Gli scavi archeologici iniziarono nel 1878 con Theodore de Sevin, seguito da interventi ad hoc nel 1961-1962. Tra il 1983 e il 1987 si è svolta una grande campagna che coinvolge università, servizi comunali e associazioni. Questi scavi rivelarono oggetti come un asso di Claude (41-50 d.C.), una maniglia di una lattina decorata con un gladiatore, e frammenti di vasi. Il sito, dopo essere stato utilizzato come discarica nel XX secolo, è ora accessibile al pubblico.
L'architettura dell'anfiteatro si distingue per il suo massiccio uso di mattoni, una tecnica rara e la sua struttura completa, parzialmente scavata nel terreno. L'arena a forma di mandorla misura 62 m (asse nord-sud) e 46 m (asse est-ovest), circondato da 22 vomitorie e due ingressi monumentali. La facciata, ornata da esedri alternatamente ciechi e aperti, richiama quelli degli anfiteatro di Avenches (Svizzera) e d'Ivrea (Italia).

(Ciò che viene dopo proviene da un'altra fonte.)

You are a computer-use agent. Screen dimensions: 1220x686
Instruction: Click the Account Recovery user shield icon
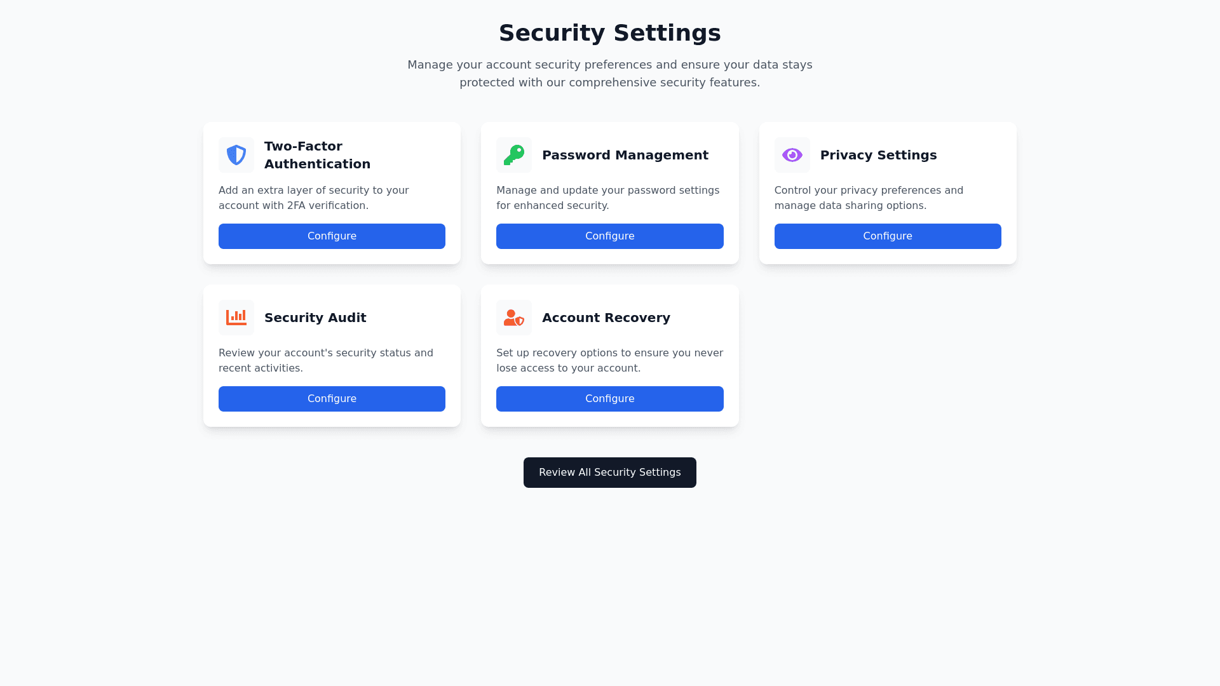(514, 318)
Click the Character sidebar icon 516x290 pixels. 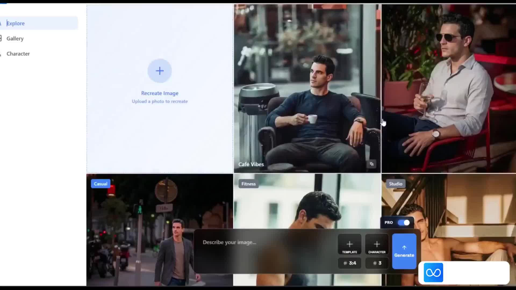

Proprietà del priorato del Daurade del XIII secolo, il sito fu venduto dopo la Rivoluzione francese, poi acquisita dalla città di Tolosa nel 1962. Ha beneficiato di ulteriori restauri e studi nel 1990 e nel 2002. Il suo sistema di drenaggio, compreso un sump collegato al tavolo dell'acqua, illustra l'ingegneria romana. Oggi, offre una testimonianza unica della vita pubblica e spettacoli in Gallia romana.
Tra gli oggetti scoperti ci sono monete del IV secolo, coppe del primo secolo, e una maniglia di canife che rappresenta un gladiatore di gara. Questi manufatti, conservati al Musée Saint-Raymond, illuminano le pratiche culturali e artigianali del tempo. L'Anfiteatro, simbolo dell'antico patrimonio di Tolosa, rimane un luogo chiave per comprendere l'urbanizzazione e il tempo libero nella Tolosa Gallo-Romana.